Please copy out every line of the entries below that contains the string "resolution". Case counts.

* Begin Items *

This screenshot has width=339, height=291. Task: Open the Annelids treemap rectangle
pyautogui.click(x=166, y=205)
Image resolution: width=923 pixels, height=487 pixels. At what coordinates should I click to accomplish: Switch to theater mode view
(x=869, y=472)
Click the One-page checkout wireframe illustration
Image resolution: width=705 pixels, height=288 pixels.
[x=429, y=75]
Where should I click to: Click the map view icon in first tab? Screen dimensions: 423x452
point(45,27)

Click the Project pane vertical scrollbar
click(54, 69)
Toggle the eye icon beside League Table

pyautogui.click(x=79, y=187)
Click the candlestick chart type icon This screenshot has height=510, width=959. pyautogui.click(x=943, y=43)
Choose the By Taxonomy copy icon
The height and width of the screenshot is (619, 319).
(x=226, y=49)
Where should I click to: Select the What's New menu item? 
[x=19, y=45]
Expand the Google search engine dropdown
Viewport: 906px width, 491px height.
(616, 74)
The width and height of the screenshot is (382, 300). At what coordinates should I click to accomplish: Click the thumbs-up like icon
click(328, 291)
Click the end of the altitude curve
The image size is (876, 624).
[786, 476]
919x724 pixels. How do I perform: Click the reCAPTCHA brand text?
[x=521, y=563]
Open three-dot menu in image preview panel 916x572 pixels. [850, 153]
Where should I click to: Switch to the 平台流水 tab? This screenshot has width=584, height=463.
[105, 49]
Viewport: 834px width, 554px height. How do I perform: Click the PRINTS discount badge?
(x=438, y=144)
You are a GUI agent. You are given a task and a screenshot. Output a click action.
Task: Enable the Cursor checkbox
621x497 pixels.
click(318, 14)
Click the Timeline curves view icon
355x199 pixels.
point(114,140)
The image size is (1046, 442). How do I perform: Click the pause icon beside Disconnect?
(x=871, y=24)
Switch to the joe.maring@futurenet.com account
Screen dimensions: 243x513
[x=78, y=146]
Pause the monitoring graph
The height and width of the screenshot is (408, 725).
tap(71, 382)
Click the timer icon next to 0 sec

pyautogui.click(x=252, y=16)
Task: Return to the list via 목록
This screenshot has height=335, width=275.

* End Items *

## Task solution
Image resolution: width=923 pixels, height=487 pixels. At what coordinates should I click to accomplish: Switch to theater mode view
Image resolution: width=705 pixels, height=288 pixels.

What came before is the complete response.